_TASKS TO CARRY OUT_
1 – According to the report on airstrikes in Hajjah, why have dozens of hospitals in Yemen shut down?
2 – In the report on airstrikes in Hajjah, on what date did the first Saudi-orchestrated airstrikes take place?
3 – Resume the report on airstrikes in Hajjah after its final sentence.

_TEXT BLOCK_
======
Communities in Hajjah count the cost of indiscriminate airstrikes

Abdullah Hadi, 39, returned to the water bottling facility outside his town around 3:00 a.m. to make the final checklist for the laborers working overnight, before ending his shift. Half an hour later, the chief coordinator and a dozen of his workers were killed by an airstrike. In the northwestern areas of Yemen, near the border with Saudi Arabia, scores of civilians have been killed while hiding in their homes, working at farms and factories, or while visiting popular markets, which are vital sources of income, food, and other necessities for most of the populace in the Tihamah coastal region and elsewhere in Yemen. Thousands of people in the northwest have also had to abandon their home towns, seeking safety elsewhere.

Haradh and Abs districts of Hajjah Governorate in particular have been continuously pounded since the first Saudi-orchestrated airstrikes on March 26. The coalition’s air campaign was originally billed as “quick and sharp,” aiming to roll back forces loyal to the Houthi movement and former president ‘Ali ‘Abdullah Saleh, and restore the exiled government in Riyadh to power.

To those ends, warplanes from Saudi Arabia and its allies started to bomb pro-Houthi military bases and weapon depots. Moreover, the Saudi-led coalition imposed a naval and land blockade with the aim of preventing arms shipment from reaching the Houthis.

But the Saudi-led coalition, which receives logistic support and materiel from the US and UK, has also targeted Yemen’s civilian infrastructure, taking a heavy toll on noncombatants, while blocking all commercial imports to Yemen and stalling much-needed humanitarian and medical shipments. According to the United Nations, at least 80% of the population needs some form of humanitarian assistance. Widespread power outages and fuel shortages have forced dozens of hospitals to shut down, while others have had to reduce their operation to the emergency units.

Despite the warnings of impending famine and the dire humanitarian situation across Yemen, the coalition has continued for six months now to bomb residential areas and ravage the country’s infrastructure. Targets of the airstrikes have included government buildings, health facilities, educational institutions, stadiums, seaports, heritage sites, IDP/refugee camps, factories, gas stations, and water storage and processing facilities.

During the past six days alone, at least 90 people have been killed in the capital, Sanʻa, as warplanes target densely-populated areas, including the UNESCO-listed Old City of Sanʻa, where an entire family of 10 members was buried under the rubble of their house this week. More than 70 people were reportedly killed on Sunday as coalition warplanes bombed a local market in Munnabih village of Saʻdah governorate, according to local health officials.
======
_ENTRIES PROVIDED_
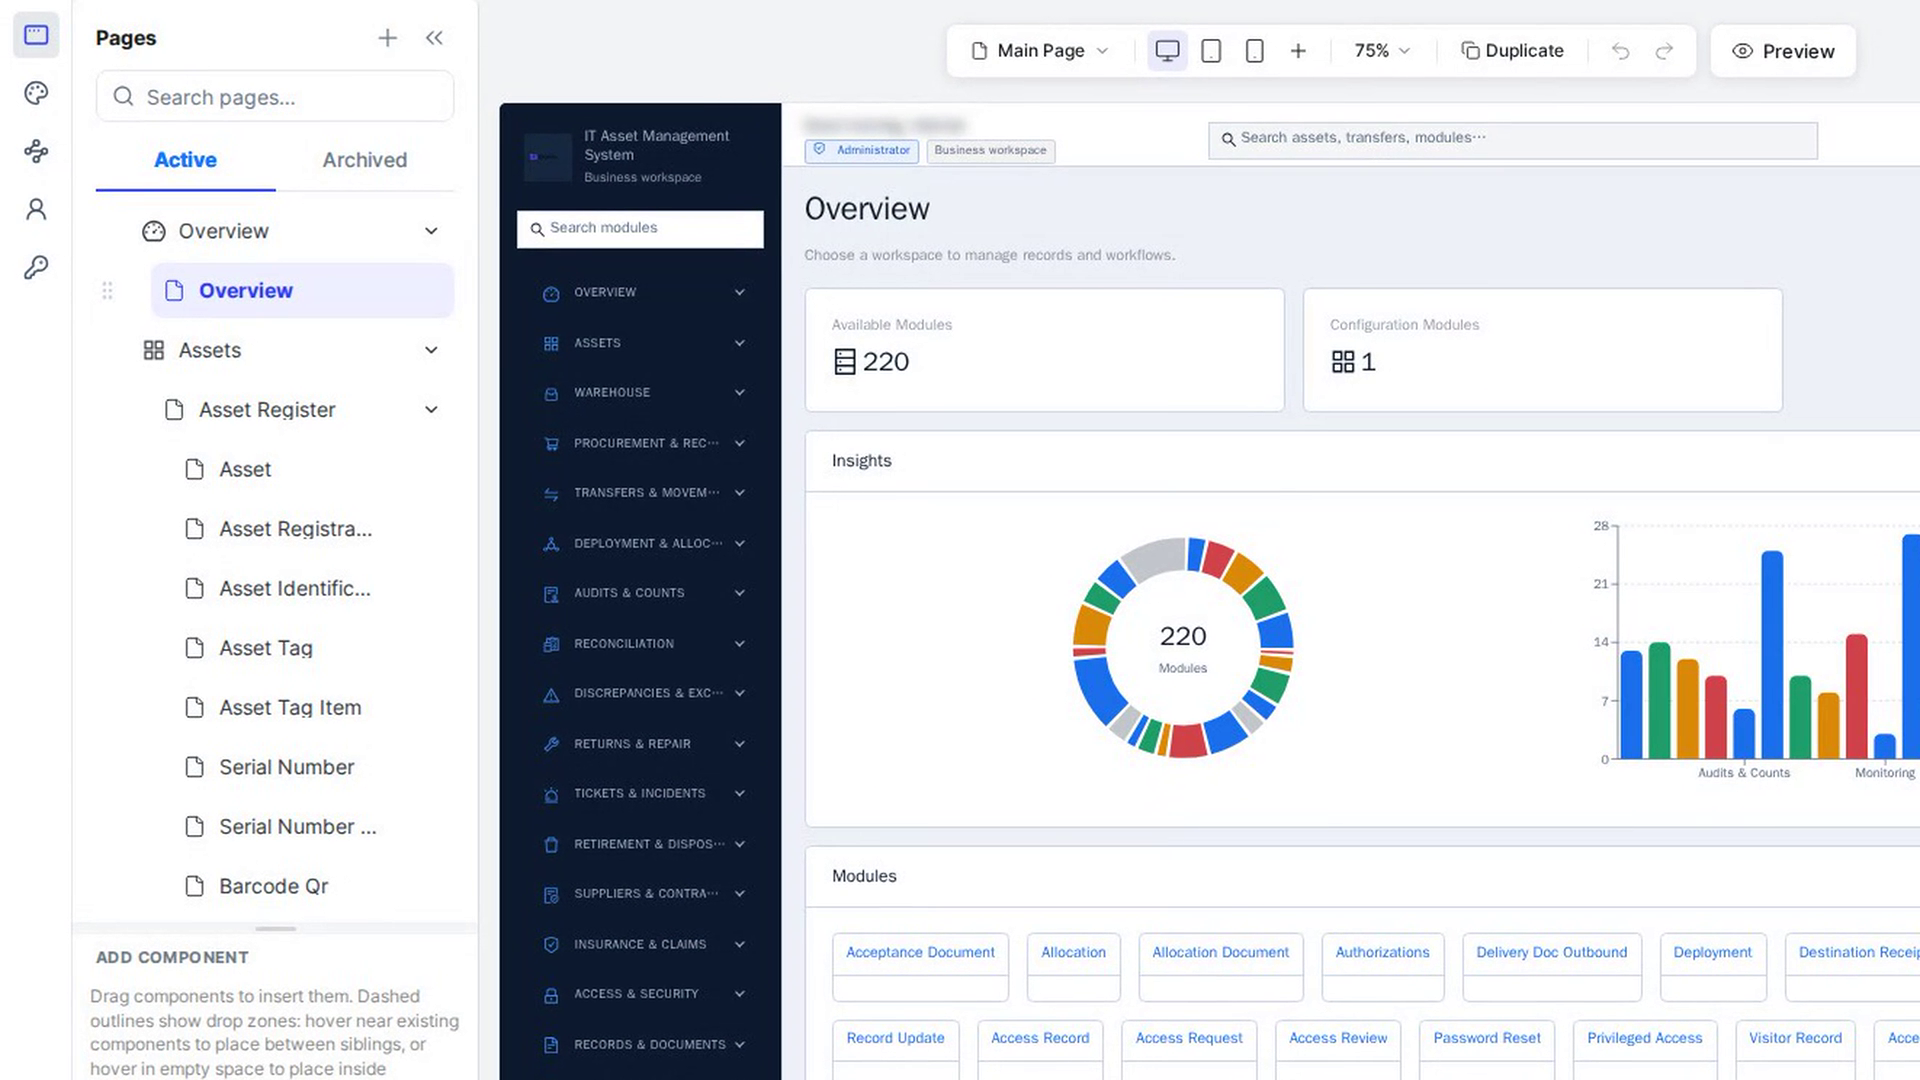1920x1080 pixels.
Task: Click the add page plus icon
Action: [387, 38]
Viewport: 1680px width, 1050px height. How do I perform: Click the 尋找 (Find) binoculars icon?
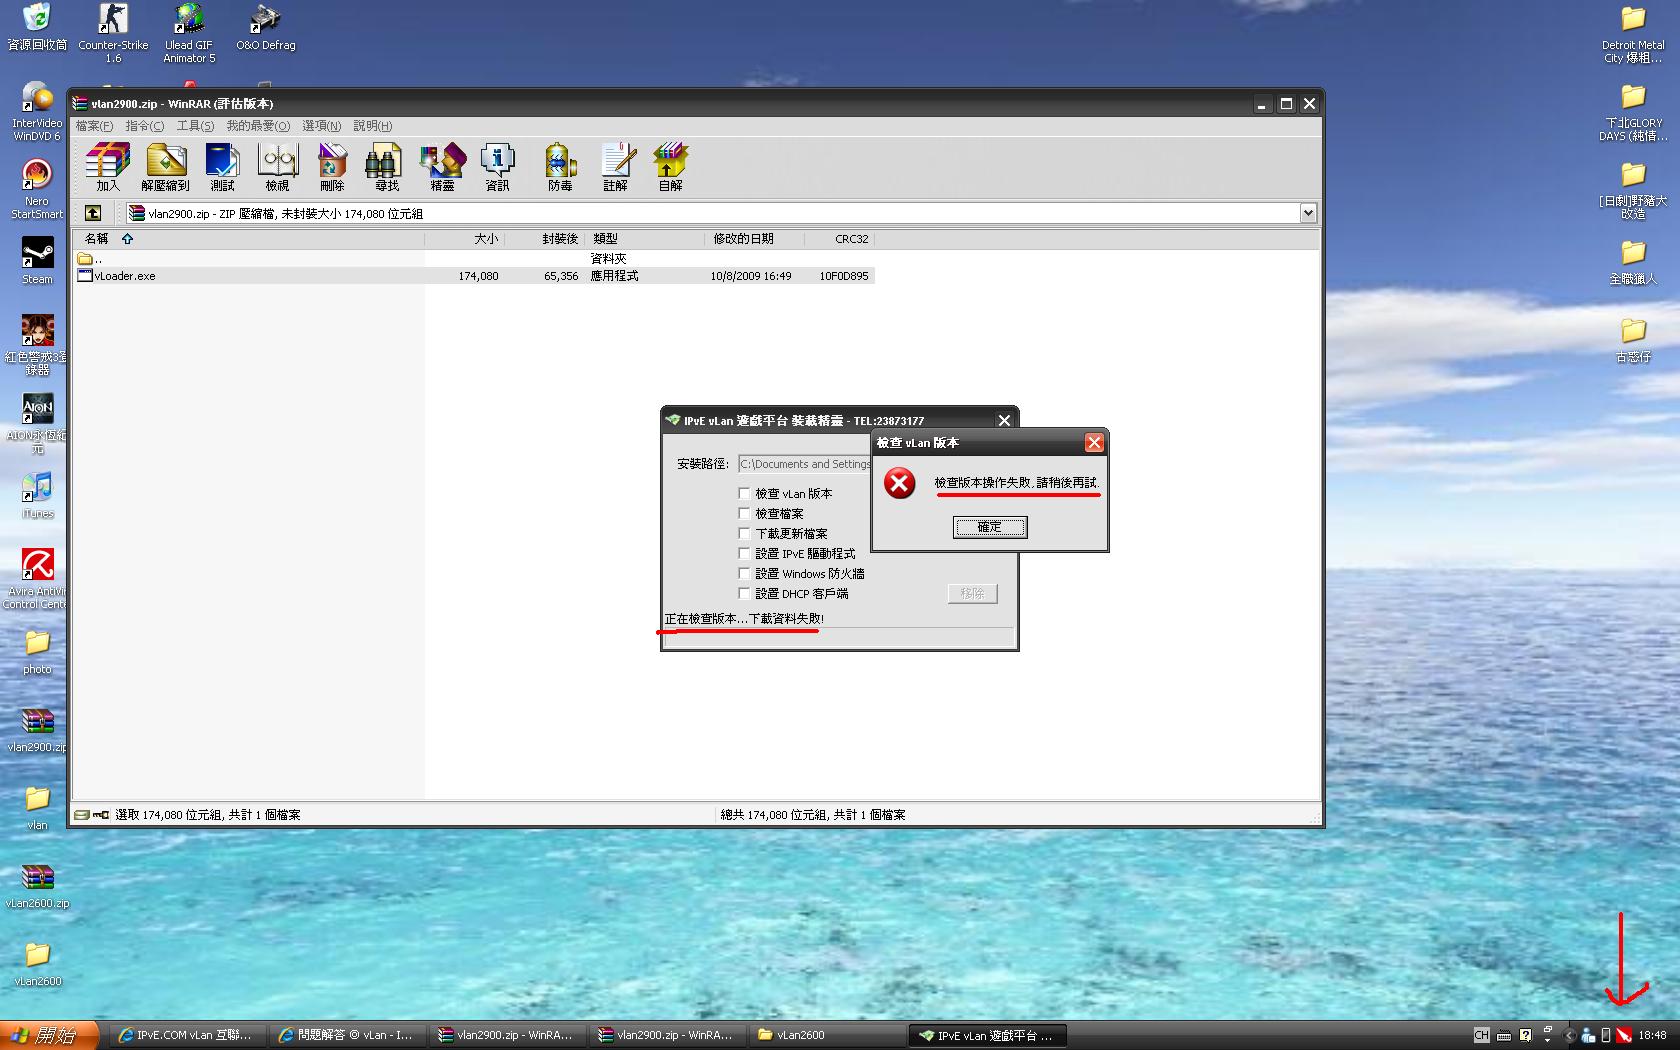pyautogui.click(x=386, y=166)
======
_RESULTS OF THE EXERCISE_
1 – Widespread power outages and fuel shortages have forced dozens of hospitals to close. Others have had to cut their operations back to their emergency units.

2 – March 26.

3 –
According to the international NGO Oxfam, at least 25,000 airstrikes have hit  Yemen since late March. The organization, one of the aid agencies in the country that has been affected by the aerial attacks, has also said that more than two thirds of the population lack access to clean water, which increases the risk of life-threatening diseases such as malaria, cholera, and diarrhea.

In rural areas of the Tihamah coastal plain, where tropical diseases are seasonally rampant, 41% of the local clean water supply systems—which Oxfam was supporting—have shut down.

In Abs district of Hajjah Governorate, some 30 km away from the town of Haradh—where Abdullah Hadi and most of the local water plant’s workers lived, the water tanks, the vocational training institute, the cultural center, and the central prison were among the public facilities hit by airstrikes, according to local residents .

“The Saudi warplanes appear to strike anything in here and in the neighboring areas as well,” Hafiz Makin, a 36-year-old resident, told the YPP. “A number of houses have even been targeted in particular.”

When the Saudi-led aerial campaign was launched in March, Hafiz was hopeful that the Houthis and their allies would soon be forced to withdraw from the areas they have occupied. “But after more than five months now, we have lost a lot of our loved ones, and virtually lost the life in our hometown,” he said.

Thousands of families in the district of Abs have been forced to leave their homes in search of safety elsewhere. Ali Yahya, a resident of Abs who works as a volunteer for aid agencies in the district, said that the situation in both Abs and Haradh is catastrophic amid daily airstrikes and artillery barrages.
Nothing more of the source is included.